▶ Directive:
Recast the lines of the listing below as a JSON list of strings with one string per line, skipping blank lines and covering the whole listing.

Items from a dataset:
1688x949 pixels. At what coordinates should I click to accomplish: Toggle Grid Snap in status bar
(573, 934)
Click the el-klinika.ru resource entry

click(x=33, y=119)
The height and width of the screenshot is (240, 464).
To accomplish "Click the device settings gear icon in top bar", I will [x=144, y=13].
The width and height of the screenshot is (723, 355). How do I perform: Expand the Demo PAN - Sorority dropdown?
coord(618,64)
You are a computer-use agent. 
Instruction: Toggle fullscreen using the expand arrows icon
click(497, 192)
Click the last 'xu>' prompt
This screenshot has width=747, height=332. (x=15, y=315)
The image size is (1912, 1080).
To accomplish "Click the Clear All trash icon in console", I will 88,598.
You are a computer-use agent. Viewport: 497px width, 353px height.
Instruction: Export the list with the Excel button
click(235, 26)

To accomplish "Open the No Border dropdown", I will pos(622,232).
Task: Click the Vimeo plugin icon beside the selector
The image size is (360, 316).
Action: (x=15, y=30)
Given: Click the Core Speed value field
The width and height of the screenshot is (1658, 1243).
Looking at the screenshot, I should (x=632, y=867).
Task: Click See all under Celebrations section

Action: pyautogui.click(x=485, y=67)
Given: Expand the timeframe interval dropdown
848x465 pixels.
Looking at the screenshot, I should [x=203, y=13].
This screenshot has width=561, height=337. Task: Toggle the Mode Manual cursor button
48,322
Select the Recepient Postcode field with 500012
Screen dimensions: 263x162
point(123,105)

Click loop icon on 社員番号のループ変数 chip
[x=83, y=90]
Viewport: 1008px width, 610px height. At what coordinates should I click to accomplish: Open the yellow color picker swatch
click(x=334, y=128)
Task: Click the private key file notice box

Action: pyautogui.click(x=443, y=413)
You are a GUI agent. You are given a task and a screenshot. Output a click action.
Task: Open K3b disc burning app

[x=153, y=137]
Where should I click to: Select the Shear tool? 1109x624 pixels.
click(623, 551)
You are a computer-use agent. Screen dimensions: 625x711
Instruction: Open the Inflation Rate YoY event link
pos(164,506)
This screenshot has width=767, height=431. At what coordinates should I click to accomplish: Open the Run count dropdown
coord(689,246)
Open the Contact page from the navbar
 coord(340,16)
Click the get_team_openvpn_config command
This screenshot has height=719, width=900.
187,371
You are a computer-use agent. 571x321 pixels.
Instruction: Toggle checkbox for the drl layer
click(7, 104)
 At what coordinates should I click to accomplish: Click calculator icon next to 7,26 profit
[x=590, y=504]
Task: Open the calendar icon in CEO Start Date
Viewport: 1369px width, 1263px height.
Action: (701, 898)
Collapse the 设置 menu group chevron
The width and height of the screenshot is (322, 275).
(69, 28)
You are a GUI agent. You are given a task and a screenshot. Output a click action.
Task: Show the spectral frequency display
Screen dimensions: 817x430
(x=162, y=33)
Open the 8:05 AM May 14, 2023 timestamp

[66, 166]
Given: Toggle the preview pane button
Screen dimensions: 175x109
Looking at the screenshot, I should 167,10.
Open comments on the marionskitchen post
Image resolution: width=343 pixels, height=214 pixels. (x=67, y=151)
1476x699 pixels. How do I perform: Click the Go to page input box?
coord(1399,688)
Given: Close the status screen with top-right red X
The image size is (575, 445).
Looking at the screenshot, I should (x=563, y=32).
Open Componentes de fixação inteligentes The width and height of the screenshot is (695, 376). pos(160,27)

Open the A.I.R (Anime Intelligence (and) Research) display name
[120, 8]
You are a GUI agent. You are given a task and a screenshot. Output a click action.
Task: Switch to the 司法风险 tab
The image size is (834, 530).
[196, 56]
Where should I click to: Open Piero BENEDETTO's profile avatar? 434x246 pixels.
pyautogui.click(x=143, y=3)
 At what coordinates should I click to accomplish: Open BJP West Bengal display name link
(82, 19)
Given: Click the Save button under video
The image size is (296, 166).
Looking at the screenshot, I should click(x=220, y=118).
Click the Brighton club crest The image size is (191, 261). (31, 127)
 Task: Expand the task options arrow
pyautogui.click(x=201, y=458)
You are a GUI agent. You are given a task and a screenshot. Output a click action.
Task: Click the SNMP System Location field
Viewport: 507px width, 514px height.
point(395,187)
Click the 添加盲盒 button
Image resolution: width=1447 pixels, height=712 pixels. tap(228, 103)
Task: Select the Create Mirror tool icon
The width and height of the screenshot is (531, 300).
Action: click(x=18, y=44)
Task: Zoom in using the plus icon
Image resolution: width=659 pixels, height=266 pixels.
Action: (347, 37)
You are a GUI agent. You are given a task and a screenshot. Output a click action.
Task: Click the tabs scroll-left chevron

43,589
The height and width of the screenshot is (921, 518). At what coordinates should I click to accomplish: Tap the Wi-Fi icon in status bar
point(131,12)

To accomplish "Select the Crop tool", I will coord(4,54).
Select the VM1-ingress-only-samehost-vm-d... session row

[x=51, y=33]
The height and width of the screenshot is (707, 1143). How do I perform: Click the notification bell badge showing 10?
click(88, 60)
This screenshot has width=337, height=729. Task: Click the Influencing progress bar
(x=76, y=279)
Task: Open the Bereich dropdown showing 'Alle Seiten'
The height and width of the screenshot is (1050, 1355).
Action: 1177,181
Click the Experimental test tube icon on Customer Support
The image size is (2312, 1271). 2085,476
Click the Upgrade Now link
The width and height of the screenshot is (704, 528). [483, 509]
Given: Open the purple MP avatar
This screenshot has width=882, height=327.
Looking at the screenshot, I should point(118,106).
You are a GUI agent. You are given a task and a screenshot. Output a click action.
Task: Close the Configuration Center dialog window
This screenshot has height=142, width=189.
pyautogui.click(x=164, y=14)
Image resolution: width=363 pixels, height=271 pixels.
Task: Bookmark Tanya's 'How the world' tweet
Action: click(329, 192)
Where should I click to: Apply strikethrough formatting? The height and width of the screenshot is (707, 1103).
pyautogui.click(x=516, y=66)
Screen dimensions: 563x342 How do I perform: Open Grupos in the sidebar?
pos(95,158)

▶ Result:
[
  "1688x949 pixels. At what coordinates should I click to accomplish: Toggle Grid Snap in status bar",
  "(573, 934)",
  "Click the el-klinika.ru resource entry",
  "click(x=33, y=119)",
  "The height and width of the screenshot is (240, 464).",
  "To accomplish \"Click the device settings gear icon in top bar\", I will [x=144, y=13].",
  "The width and height of the screenshot is (723, 355). How do I perform: Expand the Demo PAN - Sorority dropdown?",
  "coord(618,64)",
  "You are a computer-use agent. ",
  "Instruction: Toggle fullscreen using the expand arrows icon",
  "click(497, 192)",
  "Click the last 'xu>' prompt",
  "This screenshot has width=747, height=332. (x=15, y=315)",
  "The image size is (1912, 1080).",
  "To accomplish \"Click the Clear All trash icon in console\", I will 88,598.",
  "You are a computer-use agent. Viewport: 497px width, 353px height.",
  "Instruction: Export the list with the Excel button",
  "click(235, 26)",
  "To accomplish \"Open the No Border dropdown\", I will pos(622,232).",
  "Task: Click the Vimeo plugin icon beside the selector",
  "The image size is (360, 316).",
  "Action: (x=15, y=30)",
  "Given: Click the Core Speed value field",
  "The width and height of the screenshot is (1658, 1243).",
  "Looking at the screenshot, I should (x=632, y=867).",
  "Task: Click See all under Celebrations section",
  "Action: pyautogui.click(x=485, y=67)",
  "Given: Expand the timeframe interval dropdown",
  "848x465 pixels.",
  "Looking at the screenshot, I should [x=203, y=13].",
  "This screenshot has width=561, height=337. Task: Toggle the Mode Manual cursor button",
  "48,322",
  "Select the Recepient Postcode field with 500012",
  "Screen dimensions: 263x162",
  "point(123,105)",
  "Click loop icon on 社員番号のループ変数 chip",
  "[x=83, y=90]",
  "Viewport: 1008px width, 610px height. At what coordinates should I click to accomplish: Open the yellow color picker swatch",
  "click(x=334, y=128)",
  "Task: Click the private key file notice box",
  "Action: pyautogui.click(x=443, y=413)",
  "You are a GUI agent. You are given a task and a screenshot. Output a click action.",
  "Task: Open K3b disc burning app",
  "[x=153, y=137]",
  "Where should I click to: Select the Shear tool? 1109x624 pixels.",
  "click(623, 551)",
  "You are a computer-use agent. Screen dimensions: 625x711",
  "Instruction: Open the Inflation Rate YoY event link",
  "pos(164,506)",
  "This screenshot has width=767, height=431. At what coordinates should I click to accomplish: Open the Run count dropdown",
  "coord(689,246)",
  "Open the Contact page from the navbar",
  " coord(340,16)",
  "Click the get_team_openvpn_config command",
  "This screenshot has height=719, width=900.",
  "187,371",
  "You are a computer-use agent. 571x321 pixels.",
  "Instruction: Toggle checkbox for the drl layer",
  "click(7, 104)",
  " At what coordinates should I click to accomplish: Click calculator icon next to 7,26 profit",
  "[x=590, y=504]",
  "Task: Open the calendar icon in CEO Start Date",
  "Viewport: 1369px width, 1263px height.",
  "Action: (701, 898)",
  "Collapse the 设置 menu group chevron",
  "The width and height of the screenshot is (322, 275).",
  "(69, 28)",
  "You are a GUI agent. You are given a task and a screenshot. Output a click action.",
  "Task: Show the spectral frequency display",
  "Screen dimensions: 817x430",
  "(x=162, y=33)",
  "Open the 8:05 AM May 14, 2023 timestamp",
  "[66, 166]",
  "Given: Toggle the preview pane button",
  "Screen dimensions: 175x109",
  "Looking at the screenshot, I should 167,10.",
  "Open comments on the marionskitchen post",
  "Image resolution: width=343 pixels, height=214 pixels. (x=67, y=151)",
  "1476x699 pixels. How do I perform: Click the Go to page input box?",
  "coord(1399,688)",
  "Given: Close the status screen with top-right red X",
  "The image size is (575, 445).",
  "Looking at the screenshot, I should (x=563, y=32).",
  "Open Componentes de fixação inteligentes The width and height of the screenshot is (695, 376). pos(160,27)",
  "Open the A.I.R (Anime Intelligence (and) Research) display name",
  "[120, 8]",
  "You are a GUI agent. You are given a task and a screenshot. Output a click action.",
  "Task: Switch to the 司法风险 tab",
  "The image size is (834, 530).",
  "[196, 56]",
  "Where should I click to: Open Piero BENEDETTO's profile avatar? 434x246 pixels.",
  "pyautogui.click(x=143, y=3)",
  " At what coordinates should I click to accomplish: Open BJP West Bengal display name link",
  "(82, 19)",
  "Given: Click the Save button under video",
  "The image size is (296, 166).",
  "Looking at the screenshot, I should click(x=220, y=118).",
  "Click the Brighton club crest The image size is (191, 261). (31, 127)",
  " Task: Expand the task options arrow",
  "pyautogui.click(x=201, y=458)",
  "You are a GUI agent. You are given a task and a screenshot. Output a click action.",
  "Task: Click the SNMP System Location field",
  "Viewport: 507px width, 514px height.",
  "point(395,187)",
  "Click the 添加盲盒 button",
  "Image resolution: width=1447 pixels, height=712 pixels. tap(228, 103)",
  "Task: Select the Create Mirror tool icon",
  "The width and height of the screenshot is (531, 300).",
  "Action: click(x=18, y=44)",
  "Task: Zoom in using the plus icon",
  "Image resolution: width=659 pixels, height=266 pixels.",
  "Action: (347, 37)",
  "You are a GUI agent. You are given a task and a screenshot. Output a click action.",
  "Task: Click the tabs scroll-left chevron",
  "43,589",
  "The height and width of the screenshot is (921, 518). At what coordinates should I click to accomplish: Tap the Wi-Fi icon in status bar",
  "point(131,12)",
  "To accomplish \"Select the Crop tool\", I will coord(4,54).",
  "Select the VM1-ingress-only-samehost-vm-d... session row",
  "[x=51, y=33]",
  "The height and width of the screenshot is (707, 1143). How do I perform: Click the notification bell badge showing 10?",
  "click(88, 60)",
  "This screenshot has width=337, height=729. Task: Click the Influencing progress bar",
  "(x=76, y=279)",
  "Task: Open the Bereich dropdown showing 'Alle Seiten'",
  "The height and width of the screenshot is (1050, 1355).",
  "Action: 1177,181",
  "Click the Experimental test tube icon on Customer Support",
  "The image size is (2312, 1271). 2085,476",
  "Click the Upgrade Now link",
  "The width and height of the screenshot is (704, 528). [483, 509]",
  "Given: Open the purple MP avatar",
  "This screenshot has width=882, height=327.",
  "Looking at the screenshot, I should point(118,106).",
  "You are a GUI agent. You are given a task and a screenshot. Output a click action.",
  "Task: Close the Configuration Center dialog window",
  "This screenshot has height=142, width=189.",
  "pyautogui.click(x=164, y=14)",
  "Image resolution: width=363 pixels, height=271 pixels.",
  "Task: Bookmark Tanya's 'How the world' tweet",
  "Action: click(329, 192)",
  "Where should I click to: Apply strikethrough formatting? The height and width of the screenshot is (707, 1103).",
  "pyautogui.click(x=516, y=66)",
  "Screen dimensions: 563x342 How do I perform: Open Grupos in the sidebar?",
  "pos(95,158)"
]